City Councilmember Tom Rasmussen is nonetheless worried that Seattle is shouldering a heavier burden than the rest of the region. Seattle has 1,600 of the 1,700 shelter beds in King County, he said.
“I don’t think that it is sustainable for the city to be the safety net for the county,” Rasmussen said.
HSD’s numbers indicate that Seattle shelters are housing mostly Seattle residents. Seventy percent of single adults in Seattle shelters are from the city.
About half of families with children in Seattle shelters are local, and 21 percent are from the rest of King County.
Those figures echo what Rahimian found when she studied homeless single adults in Los Angeles in the 1990s. At the time, LA city officials worried that the warm weather was attracting homeless people to the area.
That wasn’t true, Rahimian found.
“The majority of homeless people were long-term residents who had been living there for many years,” Rahimian said.
The specter of “out-of-town” homeless people comes up whenever a city or organization tries to build more housing, Rahimian said. People wrongly assume that homeless people have the desire and resources to hop on a bus or train for warmer weather and services.
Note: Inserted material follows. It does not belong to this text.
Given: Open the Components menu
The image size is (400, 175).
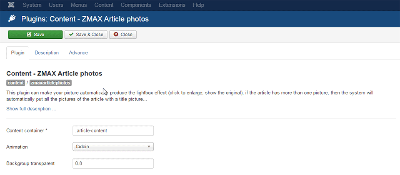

This “if you build it, they will come” argument is used to try to stop the creation of new services and shut down existing programs, Rahimian said.
So, where does Seattle stand? Rasmussen stopped short of saying Seattle should cut services or prevent new services from coming, but he argued that Seattle has its limits, and he’d like to figure out where that line should be drawn.
“Should we be all of the housing and shelter needs that we see when we’re already providing shelter beds?” Rasmussen said to Real Change. “Or should we expect our neighbors to help, too?”
Cost of housing is a factor
Neighbors are helping. Seattle has many more shelter beds than the rest of the county, said Sola Plumacher of HSD, but the rest of the county has more housing programs.
“It goes right back to the cost of housing,” Plumacher said, explaining that it’s too expensive to build transitional housing programs in Seattle.
Lester, of HSD, said groups outside of Seattle have also stepped up to help. On the Eastside, Congregations for the Homeless recently increased its capacity to 40 year-round beds and 50 winter beds, with a plan to transition the winter beds to year-round. The Valley Renewal Center opened up 40 winter shelter beds in North Bend.
Lester also pointed out that agencies outside of Seattle help pay for Seattle’s shelters. The Urban Rest Stop, for example, receives funding from the city and from the U.S. Department of Housing and Urban Development.
Rasmussen maintains that other cities could do more, and on this at least, housing advocates agree.
Sharon Lee, executive director of the Low Income Housing Institute, called out Bellevue and Medina as cities that could afford to help more. “I think it’s outrageous that we have these very wealthy suburbs. They have magnificent city halls, and they’re spending a lot of public dollars, and affordable housing and homelessness [are] not a priority,” she said.